Class A office space is often the most elegant and desirable office location. This building typically features high-end finishes, updated technology and amenities, and incredible locations. However, before you rent an office space in a Class A building, consider the cost. A Class A office space lease will be significantly more expensive than other classes. 

If you cater to high-end clients, a Class A office space may be ideal. However, if your client base is more modest, or if you rarely see clients at your offices, you might consider another space.

Class B 

Class B offices are the “middle of the road” locations. When you rent an office space in a Class B property, you will still get some upgrades, a clean and functional space, and a decent location. In addition, a Class B office space lease will be more affordable, helping you save money and grow your business faster.

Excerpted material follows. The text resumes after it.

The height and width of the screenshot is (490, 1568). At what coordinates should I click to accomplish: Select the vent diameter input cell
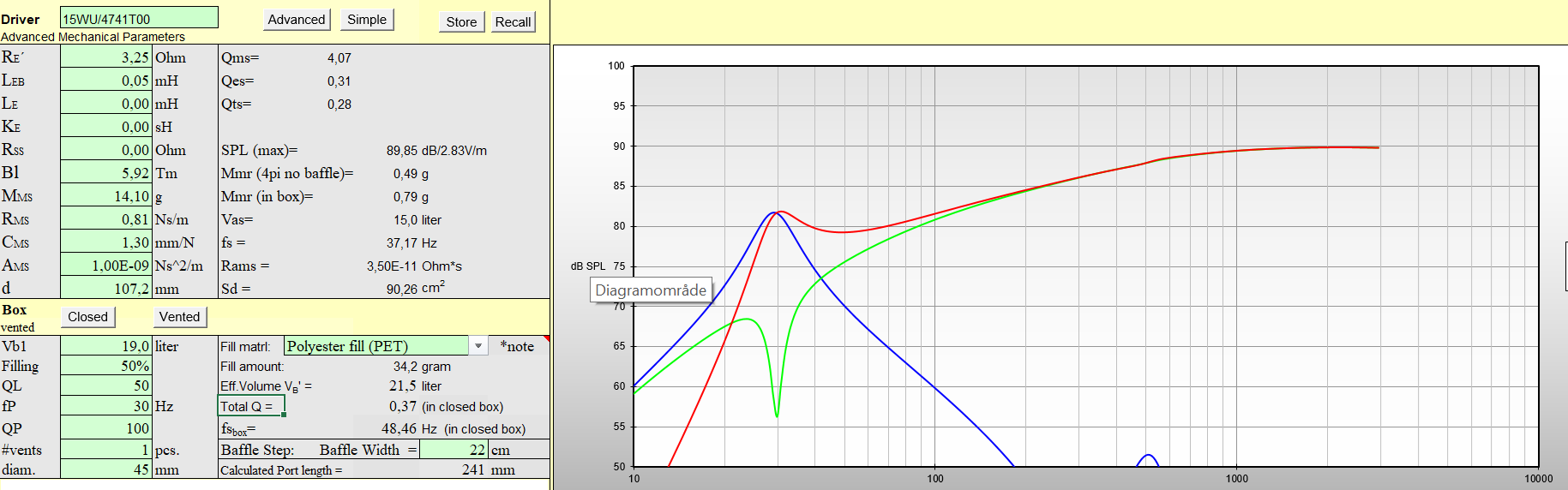tap(106, 469)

Typically, Class B properties will still provide amenities and technology necessary to do business. However, some Class B properties may be located away from the city center or need some minor renovations. 

Class C

Finally, let’s consider Class C office space. These are often the most affordable office space leases. However, they are inexpensive for a reason. Perhaps the building is in a less-than-desirable location. Maybe the space is run down and in need of repair or significant technological upgrades.

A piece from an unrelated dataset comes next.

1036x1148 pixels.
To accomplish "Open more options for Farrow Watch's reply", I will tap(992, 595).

A Class C office space lease will be the most affordable. However, it’s all about optics and performance. If your business doesn’t see clients on-site or doesn’t need the most updated building technology to function well, then a Class C property may be ideal.

Other Property Types

Not all businesses need a traditional office space. If your company has a large inventory on hand or only needs a small space for a few employees, you might consider other options.

Industrial

Before you rent an office space, consider options outside the traditional office property. If your business manufactures products, holds inventory, or conducts business via e-commerce sources, you might consider an industrial office instead. 

Industrial properties often feature warehouse space, open areas for storage, and separate offices for conducting business. As the country shifts towards e-commerce, many retail companies choose to rent office space at an industrial property.

Retail

If you own a retail business, it makes sense to rent a retail office space. Many retail centers are seeing declines in occupancy, often leading to incredibly affordable leases. There are retail centers in downtown areas, suburban shopping centers, small strip malls, and even rural locations.

Mixed-Use

Finally, if your business is small enough to fit into a smaller space, consider mixed-use properties. By renting an office in a mixed-use property, you give your brand exposure to various customers all in one area.

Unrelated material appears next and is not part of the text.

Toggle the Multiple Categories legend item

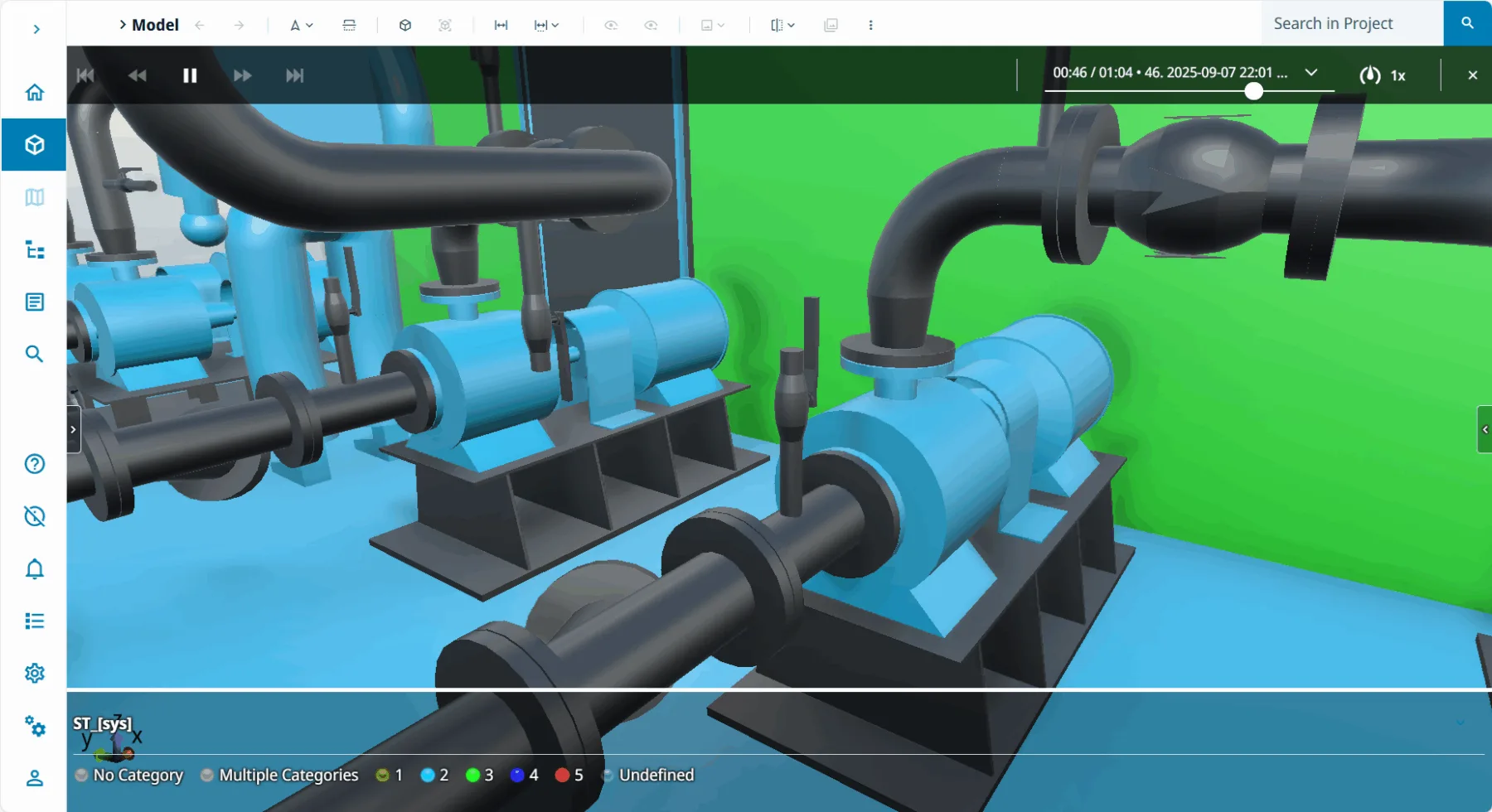[x=279, y=775]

For instance, if the property contains residential, industrial, retail, and office space all in one location, customers and clients from a wide range of backgrounds will see your business. By signing an office space lease in such a community, you increase your exposure.

The next most important factor to consider is how much space you require.

The Space Factor

Now that you’ve determined which type of location will work best for your business, it’s time to decide how much space you need.

Space needs vary greatly depending on your company, industry, and also your geographic location. However, a typical office usually plans for 200 SF/person.

Before you rent an office space, consider the following:

  1. What is our company headcount?
  2. Will we need cubicles, private offices, or an open floor plan?
  3. Will we need storage?

While it’s generally easy to gauge the number of offices you will need for your team, keep in mind the type of work your business performs and your growth plan. Look into an expansion option in your initial commercial office space lease, especially if the lease will be long term. 

Depending on the types of activities you envision for your company, ask yourself these questions:

  1. What type of office space will we need? Traditional office or flex space?
  2. Will we need a reception area, conference rooms, and private offices?
  3. Is there a way for us to expand in the future? What would that look like?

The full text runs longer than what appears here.